◆ Given passage:

The present study is of a causal-comparative type. Thirty-seven female athletes in anterior cruciate ligament injury high-risk disciplines participated in this study. Isometric and isokinetic knee extensors and flexors muscle strength status including the traditional hamstrings/quadriceps (H/Q) ratios were recorded at different stages of the menstrual cycle (follicular, ovulatory, luteal) by Biodex isokinetic dynamometry system 4. Then, the obtained results were analyzed by repeated measure analysis of variance.
Analysis of variance with repeated measures showed isokinetic and isometric strength in the knee flexor, and extensor muscles at an angular velocity of 60˚/s in the ovulatory phase are higher than the follicular and luteal ones. The strength of the muscles declined during the follicular and luteal phases (p ≤ 0.05).
Due to the negative effect of the follicular and luteal stages of the menstrual cycle on the strength of the flexor and extensor muscles of the knee, the risk of anterior cruciate ligament injury may increase during this period. Therefore, it is recommended that all female coaches and athletes take preventive measures during this period.
One of the most common traumatic injuries to the knee ligament is anterior cruciate ligament (ACL) which often occurs in female athletes (31). They are 2–10 times more at risk of ACL injury than males in sports involving deceleration, landing, and frequent rotations (31). The rate of this injury among female basketball and soccer players has been reported at 2.8 and 2.3 cases per 10000 individuals, respectively (1, 2). In addition, a female who practices these team sports is the most vulnerable to a non-contact ACL injury (32, 33). At least two-thirds of ACL injuries occur when an athlete performs acceleration, deceleration and jump-landing, pivoting and cutting manoeuvres (2).

◆ Data supplied:
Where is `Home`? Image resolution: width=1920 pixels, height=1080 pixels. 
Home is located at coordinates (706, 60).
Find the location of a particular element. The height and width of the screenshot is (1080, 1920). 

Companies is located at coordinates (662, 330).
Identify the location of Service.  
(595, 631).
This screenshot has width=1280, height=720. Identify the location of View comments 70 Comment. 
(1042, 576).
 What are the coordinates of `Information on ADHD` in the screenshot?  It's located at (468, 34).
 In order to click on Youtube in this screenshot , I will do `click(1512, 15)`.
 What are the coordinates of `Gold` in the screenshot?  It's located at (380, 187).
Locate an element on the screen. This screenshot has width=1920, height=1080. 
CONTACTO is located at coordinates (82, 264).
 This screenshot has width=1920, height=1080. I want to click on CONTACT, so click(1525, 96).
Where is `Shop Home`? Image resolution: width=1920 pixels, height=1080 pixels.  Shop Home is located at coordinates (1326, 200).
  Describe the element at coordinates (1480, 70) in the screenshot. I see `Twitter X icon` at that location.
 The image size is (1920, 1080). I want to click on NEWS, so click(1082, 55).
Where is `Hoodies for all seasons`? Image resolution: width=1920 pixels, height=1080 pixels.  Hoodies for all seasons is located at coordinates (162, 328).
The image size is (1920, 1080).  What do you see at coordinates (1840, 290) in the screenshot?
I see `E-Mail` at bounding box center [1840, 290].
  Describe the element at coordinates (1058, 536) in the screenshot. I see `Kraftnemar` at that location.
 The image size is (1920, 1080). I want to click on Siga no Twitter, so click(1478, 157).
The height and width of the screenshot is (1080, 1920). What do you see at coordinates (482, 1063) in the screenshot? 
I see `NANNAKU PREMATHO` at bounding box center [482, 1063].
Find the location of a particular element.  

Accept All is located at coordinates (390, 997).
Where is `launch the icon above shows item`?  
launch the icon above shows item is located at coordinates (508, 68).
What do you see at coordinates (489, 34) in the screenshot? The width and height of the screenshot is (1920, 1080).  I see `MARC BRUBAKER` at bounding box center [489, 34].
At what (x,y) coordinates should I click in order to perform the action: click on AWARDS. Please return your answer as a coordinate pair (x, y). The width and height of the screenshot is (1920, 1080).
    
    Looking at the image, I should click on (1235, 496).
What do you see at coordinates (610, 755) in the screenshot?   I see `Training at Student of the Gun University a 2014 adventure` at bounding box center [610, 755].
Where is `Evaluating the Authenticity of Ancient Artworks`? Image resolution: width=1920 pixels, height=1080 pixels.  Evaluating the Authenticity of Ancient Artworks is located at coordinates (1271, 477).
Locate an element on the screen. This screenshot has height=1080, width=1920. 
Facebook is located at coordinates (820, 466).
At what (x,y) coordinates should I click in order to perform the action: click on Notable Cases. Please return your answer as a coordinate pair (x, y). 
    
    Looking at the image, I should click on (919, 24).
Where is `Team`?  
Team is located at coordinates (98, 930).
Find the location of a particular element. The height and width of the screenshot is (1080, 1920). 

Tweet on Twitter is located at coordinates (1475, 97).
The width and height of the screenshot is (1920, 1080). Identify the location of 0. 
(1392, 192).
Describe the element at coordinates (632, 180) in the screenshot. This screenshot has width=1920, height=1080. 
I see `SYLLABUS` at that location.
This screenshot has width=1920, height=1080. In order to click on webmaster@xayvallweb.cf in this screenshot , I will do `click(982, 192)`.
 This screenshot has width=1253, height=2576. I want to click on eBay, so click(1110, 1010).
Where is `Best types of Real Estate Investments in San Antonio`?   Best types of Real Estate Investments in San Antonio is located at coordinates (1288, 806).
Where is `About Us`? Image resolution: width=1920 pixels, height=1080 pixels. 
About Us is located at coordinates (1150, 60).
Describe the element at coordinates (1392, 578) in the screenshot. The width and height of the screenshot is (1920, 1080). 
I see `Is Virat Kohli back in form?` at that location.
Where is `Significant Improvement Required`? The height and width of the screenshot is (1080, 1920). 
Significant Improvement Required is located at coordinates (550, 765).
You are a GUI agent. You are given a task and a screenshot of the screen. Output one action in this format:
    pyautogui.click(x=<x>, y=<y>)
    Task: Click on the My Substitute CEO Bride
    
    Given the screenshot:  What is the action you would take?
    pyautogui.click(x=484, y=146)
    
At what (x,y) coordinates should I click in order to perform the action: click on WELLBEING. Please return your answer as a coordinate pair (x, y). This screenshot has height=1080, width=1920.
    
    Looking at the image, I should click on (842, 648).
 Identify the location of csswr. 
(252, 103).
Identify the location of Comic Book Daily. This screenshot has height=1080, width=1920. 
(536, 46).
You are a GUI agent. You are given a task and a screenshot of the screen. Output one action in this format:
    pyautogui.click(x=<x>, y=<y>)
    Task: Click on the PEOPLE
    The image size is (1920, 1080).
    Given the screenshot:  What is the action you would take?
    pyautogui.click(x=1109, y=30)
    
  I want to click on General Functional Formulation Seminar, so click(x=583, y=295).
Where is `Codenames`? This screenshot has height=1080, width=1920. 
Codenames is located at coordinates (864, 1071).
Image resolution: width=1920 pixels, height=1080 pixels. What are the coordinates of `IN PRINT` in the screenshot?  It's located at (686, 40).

◆ What is expected: Copy everything in the passage on knee strength across the menstrual cycle from "Due to the negative" down to "measures during this period.", substituting "protective steps" for "preventive measures".

◆ Task answer:
Due to the negative effect of the follicular and luteal stages of the menstrual cycle on the strength of the flexor and extensor muscles of the knee, the risk of anterior cruciate ligament injury may increase during this period. Therefore, it is recommended that all female coaches and athletes take protective steps during this period.